RICHMOND | Gov. Tim Kaine and House Republican leaders announced an agreement Thursday on a bill that would curb smoking in most public eateries and bars.
The bill represents a compromise between the Democratic governor’s longtime backing for an outright ban on all smoking in bars and restaurants and traditional Republican opposition to mandated smoking restrictions.
If passed, the measure will ban smoking except in private clubs and inside walled-off areas of restaurants designated for smoking and served by a ventilation system separate from the one that serves nonsmoking parts of the establishment.
In announcing the accord, House Speaker William J. Howell, Stafford Republican, said the bipartisan compromise was off to a good start.
“The big difference this time is both sides were willing to yield,” he said.
For years, bills to ban or curb smoking have failed to clear the House, victims of the muscular tobacco lobby in a capital city that is home to the world’s largest cigarette manufacturing plant.
This year at least 10 proposed smoking ban bills were introduced.
“It’s not a perfect bill - compromises aren’t perfect - but a very good bill,” Mr. Kaine said at a news conference about the agreement.
House General Laws Committee Chairman S. Chris Jones, Suffolk Republican, said a total smoking ban never would make it out of his committee. The committee was expected to take up the bill Thursday afternoon.
Mr. Howell, however, would not predict final passage.
“There are people who are going to continue to oppose it,” he said. “I’m never confident down here.”
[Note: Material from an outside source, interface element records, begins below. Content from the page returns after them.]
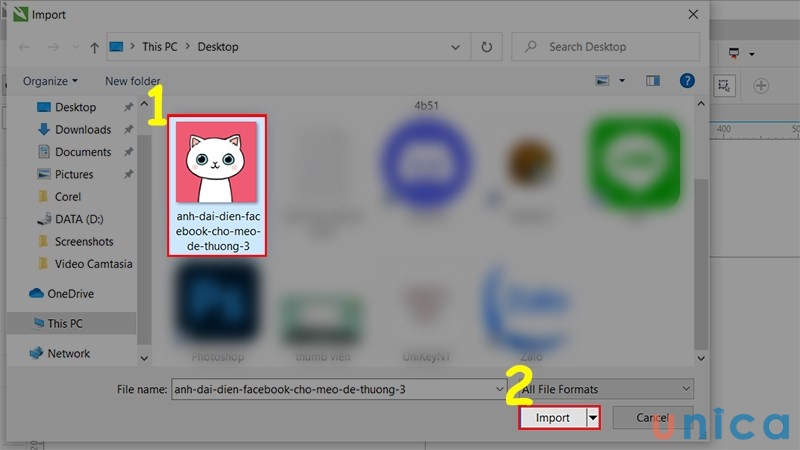This screenshot has height=450, width=800.
Task: Select the cat image thumbnail
Action: (217, 163)
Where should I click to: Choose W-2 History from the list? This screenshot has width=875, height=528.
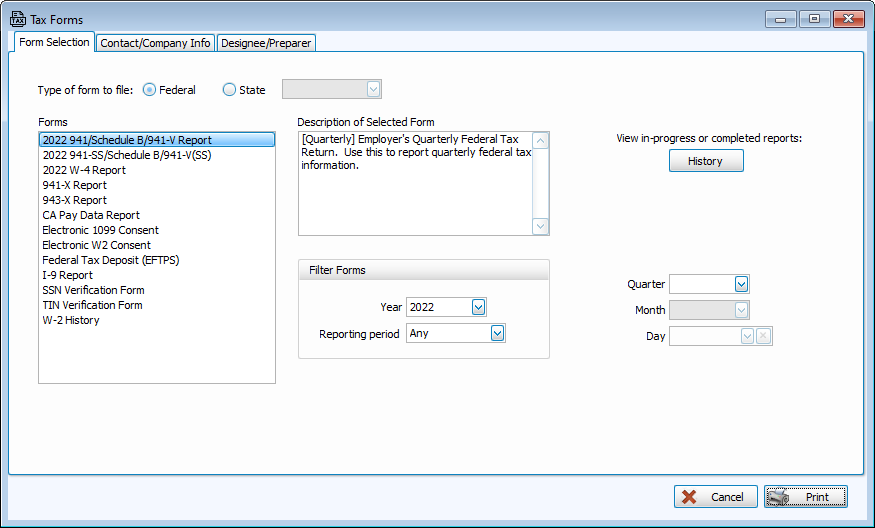click(x=70, y=320)
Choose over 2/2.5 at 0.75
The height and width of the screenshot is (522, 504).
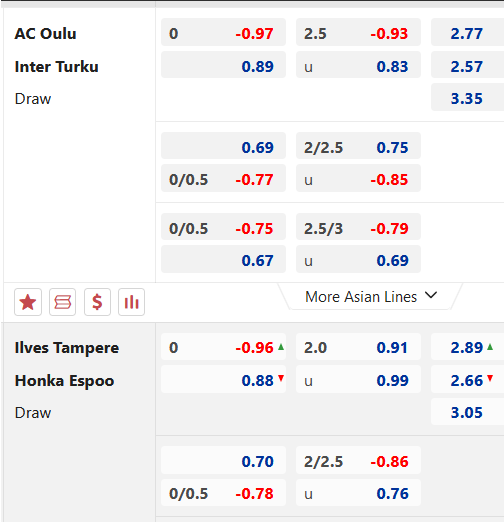[x=358, y=147]
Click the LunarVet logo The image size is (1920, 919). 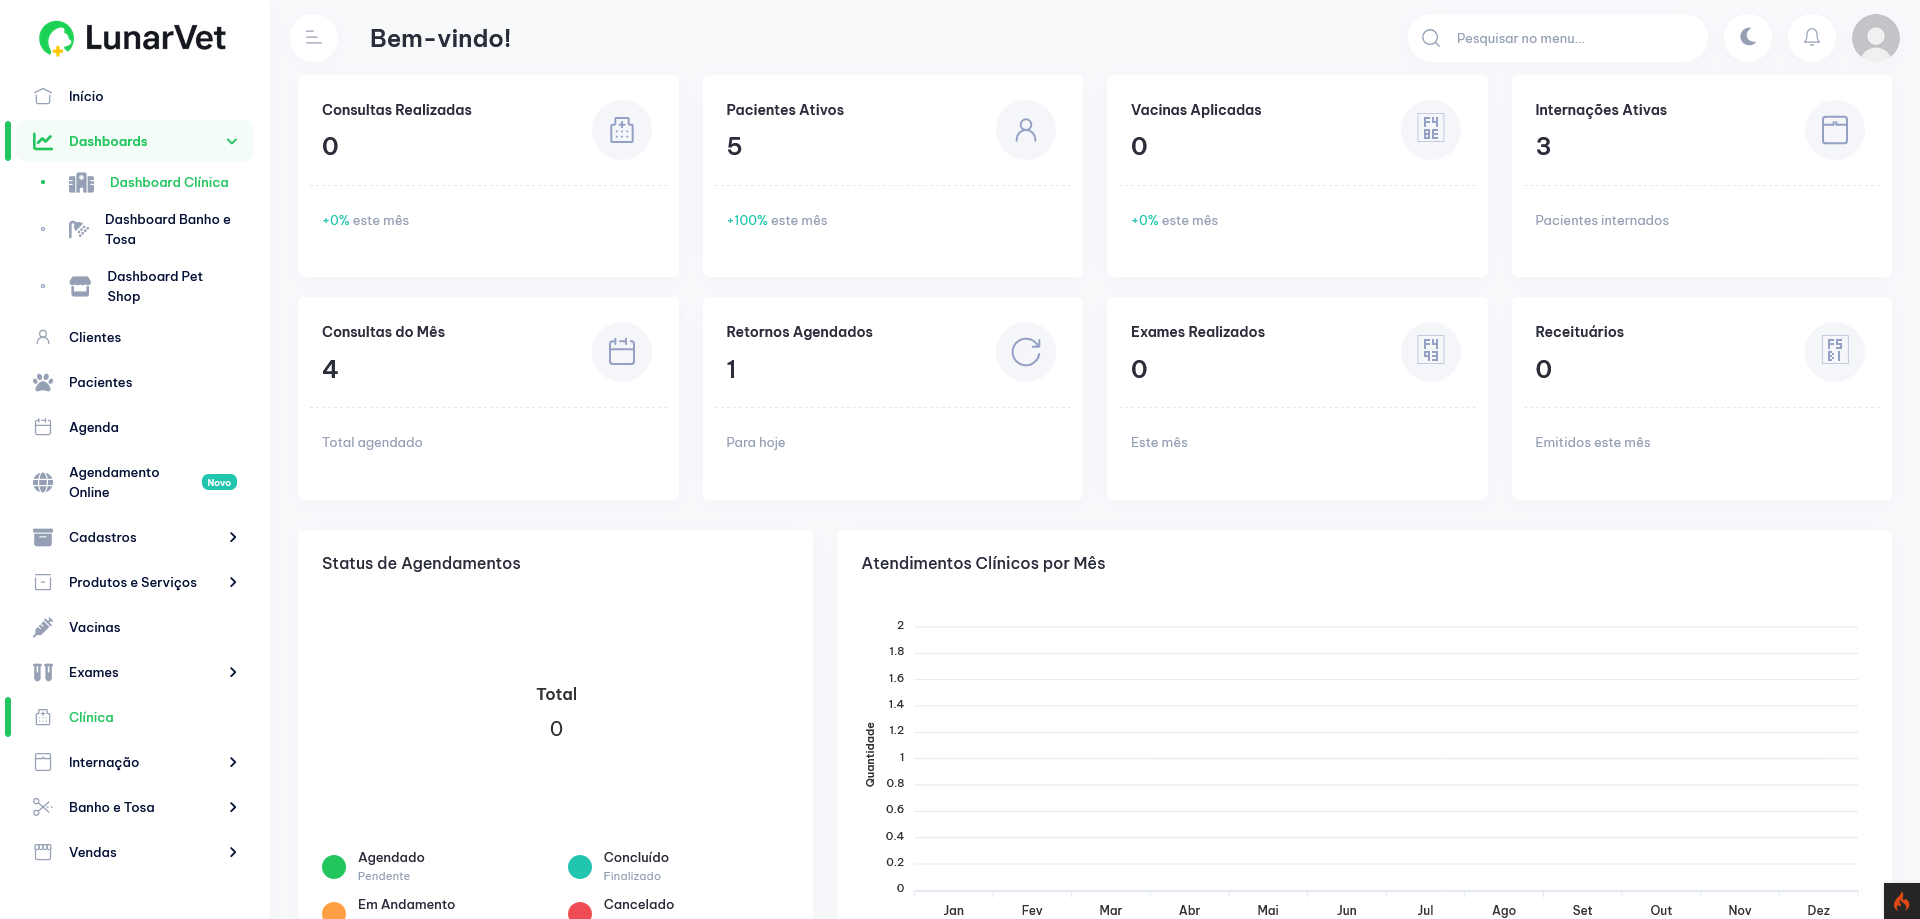click(132, 38)
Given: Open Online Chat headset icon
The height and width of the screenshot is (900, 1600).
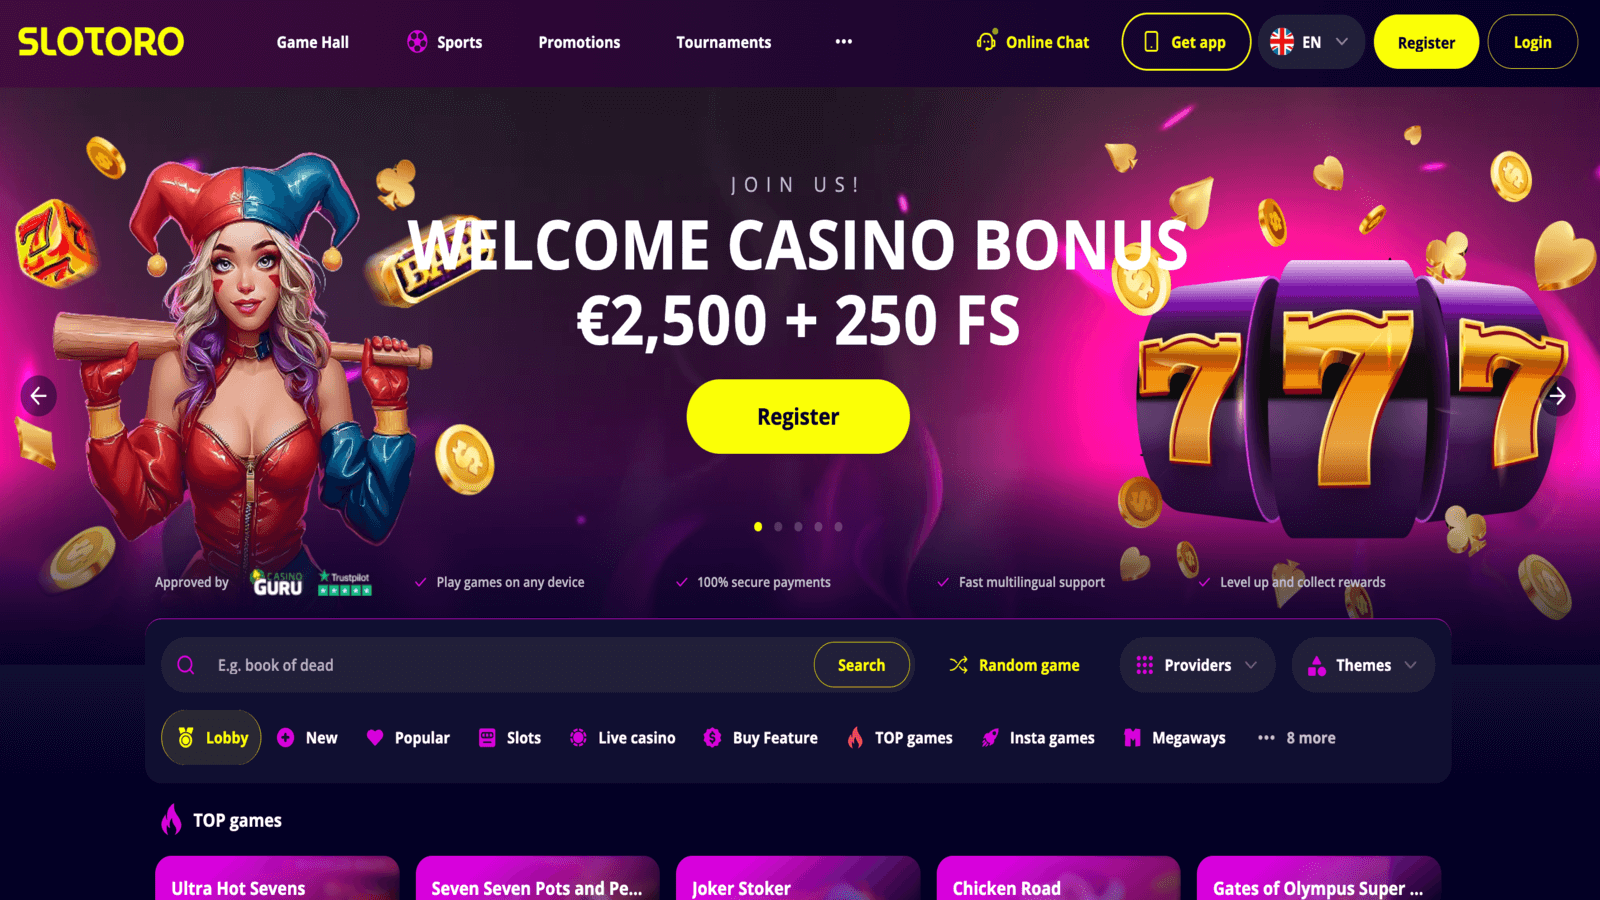Looking at the screenshot, I should tap(986, 41).
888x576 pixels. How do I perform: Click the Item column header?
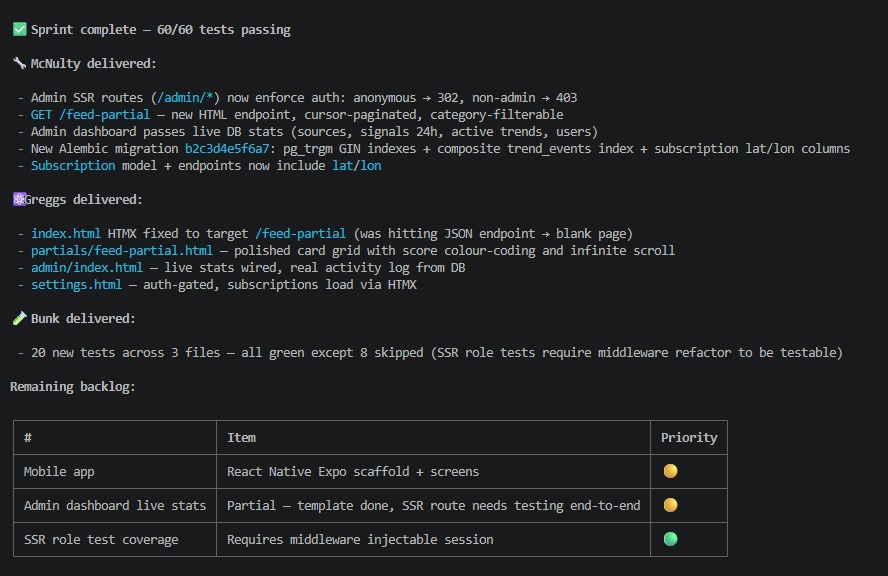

The tobacco industry and its most politically influential constituent, cigarette giant Philip Morris, are working to defeat the compromise.
“Every restaurant already has the right to ban smoking without the government mandating it,” said David Sutton, a spokesman for Altria, Philip Morris’ corporate parent. “A ban that treats all restaurants the same makes no sense.”
Mr. Kaine said Philip Morris and tobacco interests were taking part in negotiations toward smoking restrictions until mid-November, when they abruptly broke off from talks.
“… They came to me and said ’You guys do your work and we’ll do our work,’ ” Mr. Kaine said. “They said they were comfortable it’s going to work out the way we want and we don’t need to be involved in the dialogue.”
Mr. Kaine and Mr. Howell said the deal they struck preserves a reasonable right to smoke in some food and drink venues while establishing safeguards from secondhand smoke, particularly for restaurant and bar employees.
“You’re going to tell a guy who fought in the Battle of the Bulge that he can’t have a cigarette with his coffee at the VFW? You can’t do that,” Mr. Howell said.